Thus it will be seen that, in accordance with embodiments of the invention, an aggregate rate estimate is calculated from a plurality of captured sound recordings, which can provide a more robust overall rate estimate than a rate estimate calculated from just a single sound recording. This aggregate rate estimate may then inform any further processing of each sound recording, such that the accuracy of any subsequent processing steps (e.g. segmenting one or more of the sound recordings) can be improved.

The sound recordings may capture sound from one or a pair of lungs or from a windpipe of a human or animal body, but in a set of embodiments each sound recording captures sound from the human heart. The individual and aggregate rate estimates may be heart rate estimates. The aggregate estimate of the heart rate may then be used to inform subsequent processing steps, such as segmenting each sound recording to identify one or more diastole and systole phases in the sound recording.

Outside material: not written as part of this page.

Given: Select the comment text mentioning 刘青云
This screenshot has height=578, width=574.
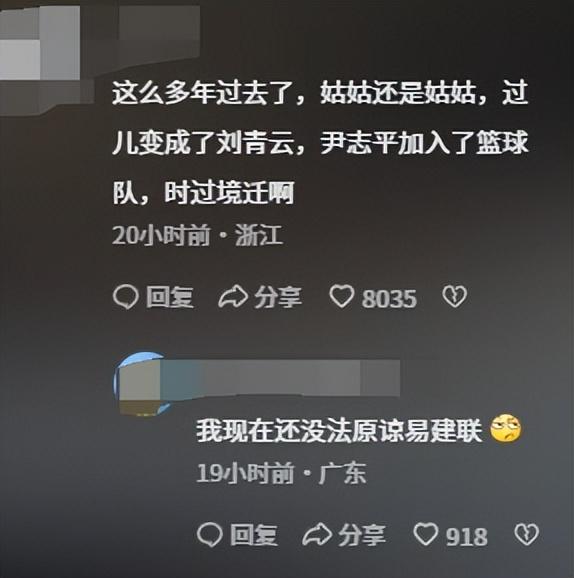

Seeking to provide a better estimate of the heart rate may advantageously improve the accuracy of any such subsequent processing step. In some embodiments, two or more, or all, of the sound recordings may be captured, or may have been captured, from the same location on the exterior of the human or animal body (e.g. over different time periods).

However, in other embodiments, each sound recording is or has been captured at a different respective locations on the body. This can produce sound recordings of the heart or respiratory system which may show different types of sound profile. In some embodiments, two, three or four sound recordings are received, wherein each sound recording is or has been captured adjacent a different respective heart valve (i.e. a different one of an aortic valve, a pulmonary valve, a tricuspid valve, and a mitral valve).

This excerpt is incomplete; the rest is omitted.